Das alte Fort Louisbourg erreicht man am Ende des Fleur-de-Lis Trails. Es liegt in Nova Scotia auf der Cape Breton Island. Das Fort hat seine Anfänge in der Zeit der französischen Siedler und gilt als die größte und bedeutendste Rekonstruktion eines Forts in Nordamerika. Mit einer Fläche von fast 7.000ha liegt das Fort etwas versteckt. Die meisten Besucher werden mit einem Bus, der durch dichten kanadischen Wald führt, zum Eingang gefahren. Nachdem das Fort einige Zeit ungenutzt war und verfiel, begann man in den 1960er Jahren mit der Rekonstruktion.

Was die Umgebung und die kleinen akadischen Dörfer des Fleur-de-Lis Trails schon vermuten ließen, wird hier zur Gewissheit: die Vergangenheit ist noch lebendig. Wer sich entschließt, das Fort Louisbourg zu besichtigen, begibt sich auf eine einmalige Zeitreise zurück ins 18. Jh., in die die Zeit der französischen Siedler.

Das Fort Louisbourg wurde im Jahre 1744 errichtet und das Leben, dessen man Zeuge werden kann, spielt exakt in diesem Jahrhundert.
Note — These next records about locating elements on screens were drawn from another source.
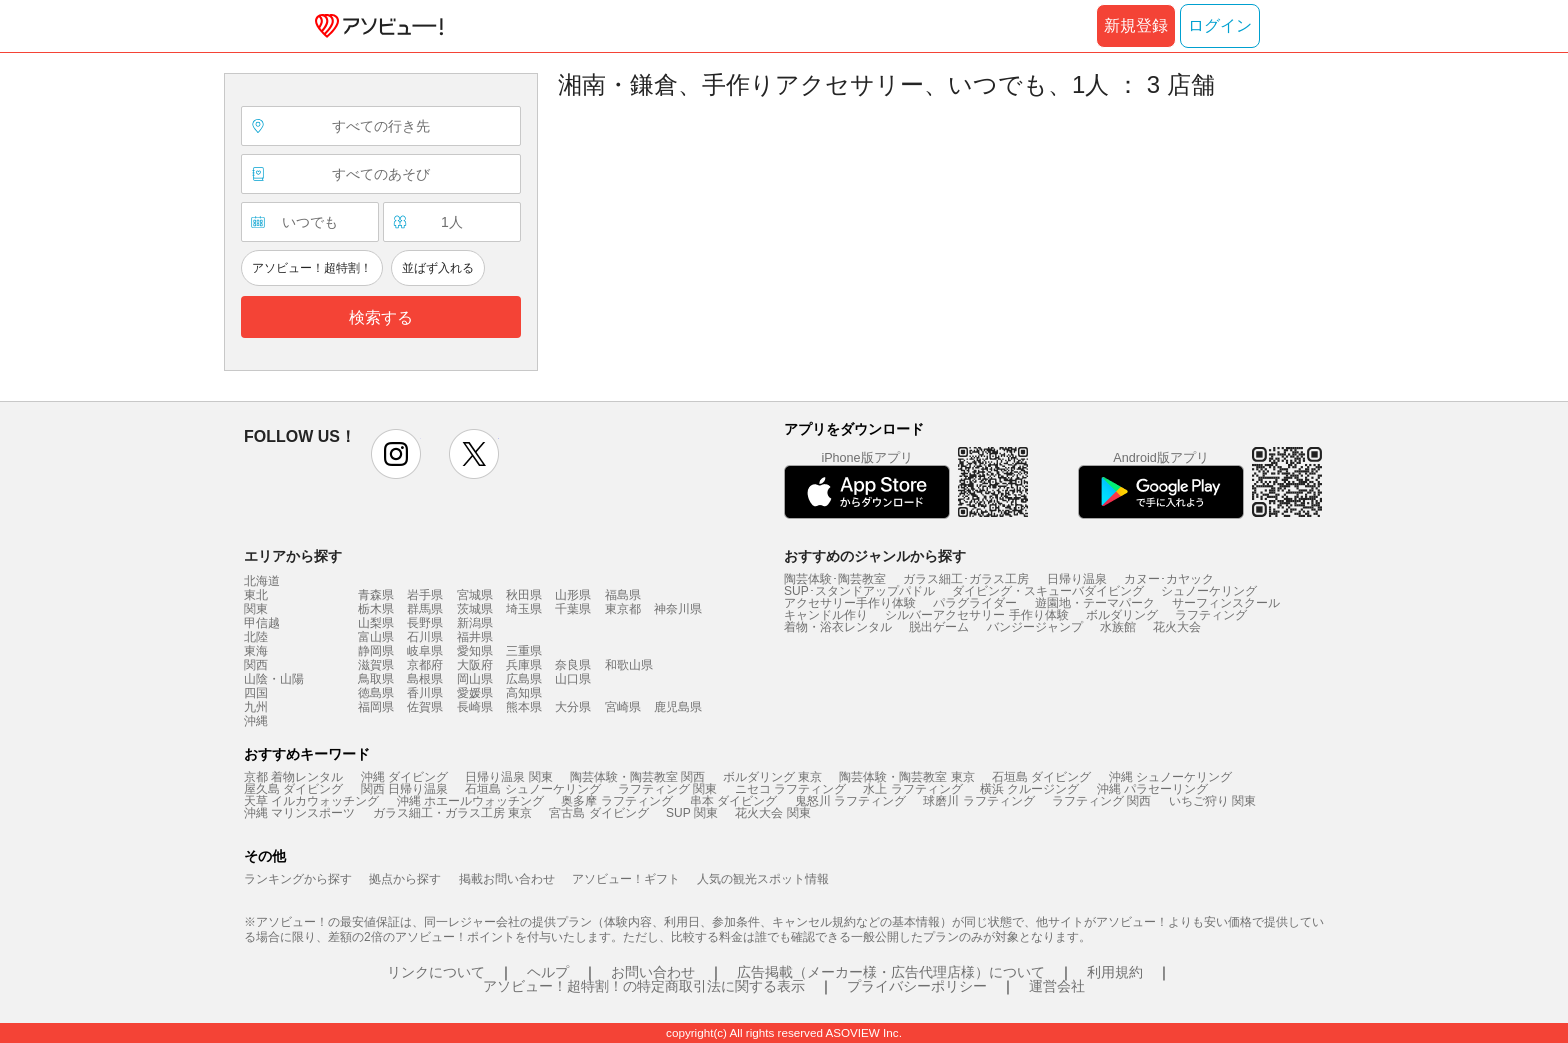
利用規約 (1115, 972)
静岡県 (376, 651)
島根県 (425, 679)
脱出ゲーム (939, 627)
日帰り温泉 (1077, 579)
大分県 (573, 707)
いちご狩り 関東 (1212, 801)
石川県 (425, 637)
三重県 (524, 651)
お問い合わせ (653, 972)
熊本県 (524, 707)
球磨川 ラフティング (978, 801)
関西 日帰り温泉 (404, 789)
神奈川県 (678, 609)
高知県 (524, 693)
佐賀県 (425, 707)
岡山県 (475, 679)
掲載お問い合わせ (507, 879)
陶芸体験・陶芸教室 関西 (637, 777)
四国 (256, 693)
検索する (381, 317)
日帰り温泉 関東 (508, 777)
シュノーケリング (1209, 591)
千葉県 (573, 609)
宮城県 (475, 595)
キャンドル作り (826, 615)
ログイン (1220, 25)
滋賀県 (376, 665)
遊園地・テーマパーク (1095, 603)
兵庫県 (524, 665)
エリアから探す (293, 556)
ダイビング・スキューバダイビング (1048, 591)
Man befindet sich im Inneren des Forts zunächst auf einem riesigen Marktplatz, auf dem es alles zu sehen gibt, was zu einem Markt in jenen Zeiten dazu gehörte: Verkäufer, Spielleute, Waschfrauen, Gaukler und den Adel. Die Häuser, die sich in dem Fort befinden, sind den Originalgebäuden nachempfunden und auch die Kleidung der Menschen, denen man begegnet, entspricht damaligen Originalen.

Doch damit nicht genug: wer sich stattgesehen hat an dem bunten Treiben, kann sich in einem Restaurant erholen und wird sich mit recht seltsamen Gerichten konfrontiert sehen: auch die Restaurants des Forts Louisbourg sind auf die Zeit des 18. Jh. eingerichtet man erhält hier die typischen Gerichte jener Zeit.

Das Fort hatte seinen ganz eigenen Tagesablauf, über den man bei einem Besuch informiert wird. Zum einen wird man Soldaten und Offiziere sehen, die Exerzieren oder einen Rundgang durch das Fort machen. Doch auch die alltäglichen Arbeiten, wie die Arbeit in der Küche, die Verrichtung von Handarbeiten oder die unterschiedlichen Berufe werden in Häusern und im Museum sehr anschaulich erklärt.

Das Fort Louisbourg ist heute weniger eine alte Festungsruine sondern mehr ein lebendiges, interessantes Freilichtmuseum. Passend zur Umgebung des Fleur-de-Lis Trails, auf dem der Besucher bereits in Berührung gekommen ist mit den französischen Siedlern, zeigt sich hier das Leben der Siedler in einem Fort in allen Facetten. Die Gebäude wurden so restauriert, dass man anhand ihrer die Architektur des Jahres 1744 sehr gut nachempfinden kann. Für eine Reise in die lange Geschichte Kanadas und für den Besuch einer ganz besonders interessanten Epoche ist das Fort Louisbourg genau die richtige Adresse.